+++ Excerpt +++

This one is SO true, but always cracks me up.

When all else fails, read the instructions!


----------



## SINC (Feb 16, 2001)

What was the greatest thing before sliced bread?

It's not an optical illusion. It just looks like one.

Experience is the thing you have left when everything else is gone.


----------



## Dr.G. (Aug 4, 2001)

My grandfather was fond of saying "You can put a shoe in the oven but it won't come out a bagel".


----------



## RevMatt (Sep 10, 2005)

Right now, frankly:

Sex is like air. It's not important unless you aren't getting any. - Sinc

Is winning for me. Not that the saying is funny in and of itself, but it's existence in said individual's sig is threatening his image a dyed in the wool Albertan Conservative.


----------



## sketch (Sep 10, 2004)

This is one from Tiny Toons:
"I'm not as stupid as you look"


----------



## anal-log (Feb 22, 2003)

Why is abbreviate such a long word?


----------



## SINC (Feb 16, 2001)

RevMatt said:


> Right now, frankly:
> 
> Sex is like air. It's not important unless you aren't getting any. - Sinc
> 
> Is winning for me. Not that the saying is funny in and of itself, but it's existence in said individual's sig is threatening his image a dyed in the wool Albertan Conservative.


RevMatt, one just never knows what will show up in my signature, nor how long it will remain there, does one?


----------



## bryanc (Jan 16, 2004)

I've added some of these gems to my quote file.

+++

Required work
[A] Update the passage of the sayings thread that opens with "## RevMatt (Sep" and closes with "(Sep 10, 2004)", replacing "Albertan" with "Canadian".
[B] Go on with the sayings thread from the point where it stops.

+++ Extracted entries +++

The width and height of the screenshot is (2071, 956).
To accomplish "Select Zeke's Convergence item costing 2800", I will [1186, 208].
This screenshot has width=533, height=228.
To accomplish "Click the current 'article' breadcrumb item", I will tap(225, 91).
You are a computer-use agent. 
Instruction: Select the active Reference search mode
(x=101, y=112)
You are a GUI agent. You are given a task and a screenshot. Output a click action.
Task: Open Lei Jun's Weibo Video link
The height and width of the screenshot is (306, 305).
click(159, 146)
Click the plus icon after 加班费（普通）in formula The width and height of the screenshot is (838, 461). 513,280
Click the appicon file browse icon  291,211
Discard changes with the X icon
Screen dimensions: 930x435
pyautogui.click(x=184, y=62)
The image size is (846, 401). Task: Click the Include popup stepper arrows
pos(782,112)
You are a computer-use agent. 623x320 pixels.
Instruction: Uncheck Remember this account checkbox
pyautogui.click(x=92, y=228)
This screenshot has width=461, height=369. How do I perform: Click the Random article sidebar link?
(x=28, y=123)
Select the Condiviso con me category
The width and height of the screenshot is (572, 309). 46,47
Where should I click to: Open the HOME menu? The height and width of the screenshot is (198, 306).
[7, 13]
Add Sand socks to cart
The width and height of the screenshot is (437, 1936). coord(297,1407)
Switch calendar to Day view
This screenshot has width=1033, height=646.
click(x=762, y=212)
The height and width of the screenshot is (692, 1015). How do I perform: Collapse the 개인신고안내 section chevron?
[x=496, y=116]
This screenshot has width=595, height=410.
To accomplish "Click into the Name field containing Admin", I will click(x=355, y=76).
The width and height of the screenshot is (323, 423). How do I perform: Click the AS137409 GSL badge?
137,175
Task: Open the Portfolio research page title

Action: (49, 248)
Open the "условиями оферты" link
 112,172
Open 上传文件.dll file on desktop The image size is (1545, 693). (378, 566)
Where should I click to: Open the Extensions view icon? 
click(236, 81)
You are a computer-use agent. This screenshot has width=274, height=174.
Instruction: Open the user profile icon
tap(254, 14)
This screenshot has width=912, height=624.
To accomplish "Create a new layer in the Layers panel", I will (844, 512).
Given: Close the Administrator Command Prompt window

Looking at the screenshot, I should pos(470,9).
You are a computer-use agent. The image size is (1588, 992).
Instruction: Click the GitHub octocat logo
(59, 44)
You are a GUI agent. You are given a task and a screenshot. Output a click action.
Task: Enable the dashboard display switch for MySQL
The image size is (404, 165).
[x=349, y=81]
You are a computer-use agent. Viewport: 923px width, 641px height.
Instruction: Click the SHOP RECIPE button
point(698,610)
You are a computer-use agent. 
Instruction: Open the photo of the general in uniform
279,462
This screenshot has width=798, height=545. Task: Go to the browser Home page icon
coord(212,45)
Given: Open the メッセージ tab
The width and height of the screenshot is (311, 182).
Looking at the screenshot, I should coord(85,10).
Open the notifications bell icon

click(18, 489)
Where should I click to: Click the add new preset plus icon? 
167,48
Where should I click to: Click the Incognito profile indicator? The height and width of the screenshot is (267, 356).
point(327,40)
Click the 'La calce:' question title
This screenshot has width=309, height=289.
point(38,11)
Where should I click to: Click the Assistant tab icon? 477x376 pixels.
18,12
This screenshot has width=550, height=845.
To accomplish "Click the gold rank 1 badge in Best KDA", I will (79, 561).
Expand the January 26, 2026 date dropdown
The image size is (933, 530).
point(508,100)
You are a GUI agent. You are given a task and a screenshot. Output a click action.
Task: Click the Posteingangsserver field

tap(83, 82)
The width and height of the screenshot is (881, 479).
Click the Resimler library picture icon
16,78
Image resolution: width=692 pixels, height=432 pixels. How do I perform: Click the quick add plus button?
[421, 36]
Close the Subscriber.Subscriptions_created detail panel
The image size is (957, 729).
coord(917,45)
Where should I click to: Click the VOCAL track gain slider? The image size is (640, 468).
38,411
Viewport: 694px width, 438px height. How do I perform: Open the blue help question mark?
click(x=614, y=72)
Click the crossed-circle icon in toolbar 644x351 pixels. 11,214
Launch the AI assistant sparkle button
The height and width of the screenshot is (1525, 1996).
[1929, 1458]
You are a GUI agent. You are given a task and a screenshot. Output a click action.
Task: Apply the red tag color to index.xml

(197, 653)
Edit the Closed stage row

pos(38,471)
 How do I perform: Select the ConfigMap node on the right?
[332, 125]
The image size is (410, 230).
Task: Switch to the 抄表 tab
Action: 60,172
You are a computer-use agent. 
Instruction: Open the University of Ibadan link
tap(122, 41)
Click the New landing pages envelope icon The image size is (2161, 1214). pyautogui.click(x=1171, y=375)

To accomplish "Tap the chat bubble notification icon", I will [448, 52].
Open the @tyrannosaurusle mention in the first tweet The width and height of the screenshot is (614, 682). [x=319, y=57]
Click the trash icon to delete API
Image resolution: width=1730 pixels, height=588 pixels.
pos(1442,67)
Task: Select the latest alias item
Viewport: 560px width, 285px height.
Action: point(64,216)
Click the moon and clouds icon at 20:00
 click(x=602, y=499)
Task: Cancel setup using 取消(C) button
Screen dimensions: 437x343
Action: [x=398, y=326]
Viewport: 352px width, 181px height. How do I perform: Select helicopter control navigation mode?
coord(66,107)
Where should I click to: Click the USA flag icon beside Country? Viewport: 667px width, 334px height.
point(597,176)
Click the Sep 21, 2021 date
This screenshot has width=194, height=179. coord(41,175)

+++

The replies
[A]
## RevMatt (Sep 10, 2005)

Right now, frankly:

Sex is like air. It's not important unless you aren't getting any. - Sinc

Is winning for me. Not that the saying is funny in and of itself, but it's existence in said individual's sig is threatening his image a dyed in the wool Canadian Conservative.


----------



## sketch (Sep 10, 2004)

[B]
Here are some others that I haven't seen in a while:

"He has all the virtues I dislike and none of the vices I admire." 
- Sir Winston Churchill

"The pure and simple truth is rarely pure and never simple." 
- Oscar Wilde

"First get your facts; then you can distort them at your leisure." 
- Mark Twain

"Give a man a fire, and he'll be warm for a day. Set a man on fire, and he'll be
warm for the rest of his life!" 
- Terry Pratchett

"Time flies like an arrow - fruit flies like a banana." 
- Groucho Marx

"A cynic is a man who, when he smells flowers, looks around for a coffin." 
- H.L. Menken

"No one ever went broke underestimating the intelligence of the American
Public." 
- P.T. Barnum

"Democracy is the only system in which the majority get what they deserve." 
- W. Churchill (after having lost his bid for re-election)

"No matter how cynical you get, it is impossible to keep up." 
-Lily Tomlin

"Human history becomes more and more a race between education and catastrophe."
- H. G. Wells

"The advantage of a classical education is that it enables you to despise the
wealth that it prevents you from achieving." 
-Russell Green

"Science isn't a religion. If it were, we'd have a much easier time raising
money." 
-Leon Lederman

"I drank what?" 
-Socrates


Cheers


----------



## iNeedhelp (Oct 23, 2005)

"I was so lonely as a child, if I wasn't a boy I'd have nothing to play with."
- Rodney Dangerfield


----------



## iPetie (Nov 25, 2003)

My favourite was one we used to say in University.

I turned around, and there it was, Gone! 

Usually embelished with a strong french accent.


----------



## RevMatt (Sep 10, 2005)

SINC said:


> RevMatt, one just never knows what will show up in my signature, nor how long it will remain there, does one?


Good thing I preserved that last one for posterity then, isn't it?


----------



## Rob777 (Dec 17, 2002)

Give a man a fish and he will eat for a day. Teach a man to fish and he will sit in a boat and drink beer all day.

I don't know if that is the exact quote, but you get the idea.


----------



## JumboJones (Feb 21, 2001)

Why is there no acronym for the word acronym?

If "a picture is worth a thousand words," then why is the only way to express the saying, is with words?

And of course, "if it was different, then it wouldn't be the same"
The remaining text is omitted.